Exploratory evaluation of pharmacodynamic biomarkers and pharmacokinetics (PK) of ziv-aflibercept (Z) + FOLFIRI in a phase II study of Japanese patients (pts) with metastatic colorectal cancer (mCRC).

799 Background: Z + 5-fluorouracil/levofolinate/irinotecan (FOLFIRI) is a 2 nd -line treatment for mCRC. There are no established biomarkers that predict response to this treatment. This study aimed to identify such biomarkers.
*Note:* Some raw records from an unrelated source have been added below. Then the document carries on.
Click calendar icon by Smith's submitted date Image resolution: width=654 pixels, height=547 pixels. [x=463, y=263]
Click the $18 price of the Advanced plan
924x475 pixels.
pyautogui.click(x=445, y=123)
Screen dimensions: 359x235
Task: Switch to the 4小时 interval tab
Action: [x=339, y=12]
Methods: 62 pts with mCRC received Z (4 mg/kg) + FOLFIRI every 2 weeks. 78 potential protein biomarkers (e.g., cytokines) were chosen for analysis based on their roles in angiogenesis, tumor progression, and tumor-stroma interaction. Plasma levels of biomarkers at baseline and pre-dose 3 (Day 1 of Cycle 3) were measured in all pts by enzyme-linked immunosorbent assays. Relationships between these levels and efficacy endpoints were assessed. PK data were calculated. Results: 10 potential biomarkers had a ±30% change from baseline to pre-dose 3 (adjusted P < .001); the greatest changes were in placental growth factor (median: 4,716%) and vascular endothelial growth factor receptor 1 (2,171%). Baseline levels of 8 potential biomarkers correlated with overall survival (OS; see table) in a univariate Cox regression analysis; none correlated with progression-free survival or maximum tumor shrinkage. Pre-dose 3 levels did not correlate with any efficacy endpoints. Conclusions: Preliminary data show that these 8 biomarkers could be associated with OS. No significant drug interactions were found. Clinical trial information: NCT01882868. [Table: see text]